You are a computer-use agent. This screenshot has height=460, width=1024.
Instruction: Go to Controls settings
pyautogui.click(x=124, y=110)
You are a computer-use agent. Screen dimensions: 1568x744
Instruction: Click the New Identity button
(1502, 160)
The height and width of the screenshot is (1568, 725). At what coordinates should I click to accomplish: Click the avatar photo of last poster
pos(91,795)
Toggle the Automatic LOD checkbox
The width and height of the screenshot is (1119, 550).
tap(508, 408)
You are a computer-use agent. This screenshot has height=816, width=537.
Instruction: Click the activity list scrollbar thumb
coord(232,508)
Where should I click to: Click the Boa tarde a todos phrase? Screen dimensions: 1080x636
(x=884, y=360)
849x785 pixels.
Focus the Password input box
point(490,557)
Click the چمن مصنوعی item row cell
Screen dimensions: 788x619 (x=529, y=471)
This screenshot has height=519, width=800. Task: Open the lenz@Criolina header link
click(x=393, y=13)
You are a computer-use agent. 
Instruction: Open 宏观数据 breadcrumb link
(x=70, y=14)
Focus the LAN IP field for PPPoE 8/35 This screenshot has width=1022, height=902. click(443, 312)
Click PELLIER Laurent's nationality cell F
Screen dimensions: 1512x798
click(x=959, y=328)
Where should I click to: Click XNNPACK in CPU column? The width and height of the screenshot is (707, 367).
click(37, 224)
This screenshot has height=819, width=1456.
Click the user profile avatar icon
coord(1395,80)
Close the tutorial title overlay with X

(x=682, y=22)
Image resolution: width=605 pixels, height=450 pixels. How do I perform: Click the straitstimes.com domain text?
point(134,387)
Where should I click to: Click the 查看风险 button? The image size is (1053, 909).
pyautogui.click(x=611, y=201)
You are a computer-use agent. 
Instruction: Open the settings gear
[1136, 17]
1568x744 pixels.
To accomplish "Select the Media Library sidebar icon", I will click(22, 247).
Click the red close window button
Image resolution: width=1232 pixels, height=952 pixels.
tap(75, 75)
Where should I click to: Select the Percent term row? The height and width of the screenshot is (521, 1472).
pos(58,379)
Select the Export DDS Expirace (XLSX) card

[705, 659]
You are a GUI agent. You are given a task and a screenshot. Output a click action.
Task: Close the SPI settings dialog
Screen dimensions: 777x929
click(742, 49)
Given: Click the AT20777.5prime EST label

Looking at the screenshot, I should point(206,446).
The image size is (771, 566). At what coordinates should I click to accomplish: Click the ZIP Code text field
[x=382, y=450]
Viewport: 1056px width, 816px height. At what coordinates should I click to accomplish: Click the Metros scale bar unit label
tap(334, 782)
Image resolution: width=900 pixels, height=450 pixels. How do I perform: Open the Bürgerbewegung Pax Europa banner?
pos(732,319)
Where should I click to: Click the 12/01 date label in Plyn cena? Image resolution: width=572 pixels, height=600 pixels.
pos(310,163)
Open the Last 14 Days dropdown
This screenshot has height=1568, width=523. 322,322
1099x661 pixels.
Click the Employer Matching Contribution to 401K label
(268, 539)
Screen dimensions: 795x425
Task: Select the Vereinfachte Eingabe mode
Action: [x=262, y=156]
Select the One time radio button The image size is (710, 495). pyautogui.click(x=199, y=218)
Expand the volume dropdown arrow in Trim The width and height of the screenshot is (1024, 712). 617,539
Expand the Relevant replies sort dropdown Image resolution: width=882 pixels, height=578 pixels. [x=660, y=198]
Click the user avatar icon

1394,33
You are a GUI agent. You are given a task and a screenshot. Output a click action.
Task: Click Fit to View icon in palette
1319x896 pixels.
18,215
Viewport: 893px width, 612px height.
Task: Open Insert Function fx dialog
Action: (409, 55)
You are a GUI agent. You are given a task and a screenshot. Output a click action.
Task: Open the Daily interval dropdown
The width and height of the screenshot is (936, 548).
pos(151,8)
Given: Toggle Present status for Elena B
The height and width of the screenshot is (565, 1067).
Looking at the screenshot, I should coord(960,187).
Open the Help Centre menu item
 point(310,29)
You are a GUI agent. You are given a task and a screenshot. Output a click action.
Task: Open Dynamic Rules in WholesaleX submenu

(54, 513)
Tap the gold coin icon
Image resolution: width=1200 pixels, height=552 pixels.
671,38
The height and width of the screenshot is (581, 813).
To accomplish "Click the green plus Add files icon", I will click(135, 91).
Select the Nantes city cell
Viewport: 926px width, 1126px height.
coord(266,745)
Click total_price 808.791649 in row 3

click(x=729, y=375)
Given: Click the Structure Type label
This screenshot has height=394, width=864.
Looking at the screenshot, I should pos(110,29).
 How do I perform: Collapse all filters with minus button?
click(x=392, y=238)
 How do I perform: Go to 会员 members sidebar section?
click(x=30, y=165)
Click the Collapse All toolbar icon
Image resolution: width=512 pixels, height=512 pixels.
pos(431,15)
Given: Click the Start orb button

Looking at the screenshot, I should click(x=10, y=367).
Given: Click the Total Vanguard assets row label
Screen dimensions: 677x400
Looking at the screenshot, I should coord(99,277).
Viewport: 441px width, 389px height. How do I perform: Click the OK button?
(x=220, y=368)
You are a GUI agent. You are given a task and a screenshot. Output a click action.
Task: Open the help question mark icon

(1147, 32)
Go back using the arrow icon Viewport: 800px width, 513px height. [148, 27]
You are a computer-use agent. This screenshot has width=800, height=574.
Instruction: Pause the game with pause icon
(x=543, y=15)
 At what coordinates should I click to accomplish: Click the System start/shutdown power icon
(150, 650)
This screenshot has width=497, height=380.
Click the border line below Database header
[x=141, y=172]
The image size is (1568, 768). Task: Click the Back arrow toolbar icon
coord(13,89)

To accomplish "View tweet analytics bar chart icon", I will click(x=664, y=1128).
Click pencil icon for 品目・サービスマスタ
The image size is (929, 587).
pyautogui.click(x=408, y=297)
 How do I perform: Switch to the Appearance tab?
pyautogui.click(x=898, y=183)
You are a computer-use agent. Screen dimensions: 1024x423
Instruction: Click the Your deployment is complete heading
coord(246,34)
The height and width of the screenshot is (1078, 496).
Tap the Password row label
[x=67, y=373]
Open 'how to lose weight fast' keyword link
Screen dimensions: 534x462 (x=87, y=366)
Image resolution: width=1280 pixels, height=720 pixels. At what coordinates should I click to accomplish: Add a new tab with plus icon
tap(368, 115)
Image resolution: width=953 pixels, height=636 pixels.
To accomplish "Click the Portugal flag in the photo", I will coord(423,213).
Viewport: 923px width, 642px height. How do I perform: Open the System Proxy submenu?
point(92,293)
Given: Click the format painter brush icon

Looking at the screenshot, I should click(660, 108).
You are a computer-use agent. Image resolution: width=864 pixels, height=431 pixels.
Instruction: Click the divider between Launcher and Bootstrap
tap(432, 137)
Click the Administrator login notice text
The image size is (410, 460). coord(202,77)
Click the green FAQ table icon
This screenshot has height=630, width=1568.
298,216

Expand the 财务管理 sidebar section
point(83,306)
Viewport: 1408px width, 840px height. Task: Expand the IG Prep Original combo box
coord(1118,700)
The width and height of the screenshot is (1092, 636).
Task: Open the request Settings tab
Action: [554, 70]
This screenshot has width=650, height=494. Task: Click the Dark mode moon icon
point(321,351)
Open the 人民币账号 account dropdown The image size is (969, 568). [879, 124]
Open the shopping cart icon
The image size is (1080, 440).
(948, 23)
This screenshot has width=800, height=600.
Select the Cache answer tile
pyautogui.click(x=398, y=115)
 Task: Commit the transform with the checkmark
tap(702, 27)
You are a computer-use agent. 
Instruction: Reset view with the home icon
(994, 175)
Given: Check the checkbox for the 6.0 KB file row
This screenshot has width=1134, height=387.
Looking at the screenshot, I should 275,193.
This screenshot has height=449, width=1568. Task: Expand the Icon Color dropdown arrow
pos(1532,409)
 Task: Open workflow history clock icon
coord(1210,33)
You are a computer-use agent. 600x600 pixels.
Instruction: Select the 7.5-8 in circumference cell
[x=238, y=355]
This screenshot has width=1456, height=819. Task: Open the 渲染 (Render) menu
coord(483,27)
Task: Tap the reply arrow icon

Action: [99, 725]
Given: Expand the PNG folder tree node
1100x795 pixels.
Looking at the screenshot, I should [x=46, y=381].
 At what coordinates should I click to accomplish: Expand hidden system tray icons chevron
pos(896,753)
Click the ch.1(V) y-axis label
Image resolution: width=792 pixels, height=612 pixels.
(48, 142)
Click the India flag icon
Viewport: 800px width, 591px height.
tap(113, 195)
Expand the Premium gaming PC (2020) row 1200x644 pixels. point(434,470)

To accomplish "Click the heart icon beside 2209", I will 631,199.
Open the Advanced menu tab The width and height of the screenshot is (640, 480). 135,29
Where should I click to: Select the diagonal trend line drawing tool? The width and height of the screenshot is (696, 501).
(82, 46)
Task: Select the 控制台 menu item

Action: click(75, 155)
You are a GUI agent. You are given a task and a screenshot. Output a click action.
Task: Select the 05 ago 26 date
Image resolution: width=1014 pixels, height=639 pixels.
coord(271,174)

━━━━━━━━━━

= Exercise requirements =
Starting at the line that contains "This screenshot has width=800, height=600." and ending with the last line of the material, write those lines out again, swapping "Expand" for "Unfold" and leaving everything else unchanged.

= Answer =
This screenshot has width=800, height=600.
Select the Cache answer tile
pyautogui.click(x=398, y=115)
 Task: Commit the transform with the checkmark
tap(702, 27)
You are a computer-use agent. 
Instruction: Reset view with the home icon
(994, 175)
Given: Check the checkbox for the 6.0 KB file row
This screenshot has width=1134, height=387.
Looking at the screenshot, I should 275,193.
This screenshot has height=449, width=1568. Task: Unfold the Icon Color dropdown arrow
pos(1532,409)
 Task: Open workflow history clock icon
coord(1210,33)
You are a computer-use agent. 600x600 pixels.
Instruction: Select the 7.5-8 in circumference cell
[x=238, y=355]
This screenshot has width=1456, height=819. Task: Open the 渲染 (Render) menu
coord(483,27)
Task: Tap the reply arrow icon

Action: [99, 725]
Given: Unfold the PNG folder tree node
1100x795 pixels.
Looking at the screenshot, I should [x=46, y=381].
 At what coordinates should I click to accomplish: Unfold hidden system tray icons chevron
pos(896,753)
Click the ch.1(V) y-axis label
Image resolution: width=792 pixels, height=612 pixels.
(48, 142)
Click the India flag icon
Viewport: 800px width, 591px height.
tap(113, 195)
Unfold the Premium gaming PC (2020) row 1200x644 pixels. point(434,470)

To accomplish "Click the heart icon beside 2209", I will 631,199.
Open the Advanced menu tab The width and height of the screenshot is (640, 480). 135,29
Where should I click to: Select the diagonal trend line drawing tool? The width and height of the screenshot is (696, 501).
(82, 46)
Task: Select the 控制台 menu item

Action: click(75, 155)
You are a GUI agent. You are given a task and a screenshot. Output a click action.
Task: Select the 05 ago 26 date
Image resolution: width=1014 pixels, height=639 pixels.
coord(271,174)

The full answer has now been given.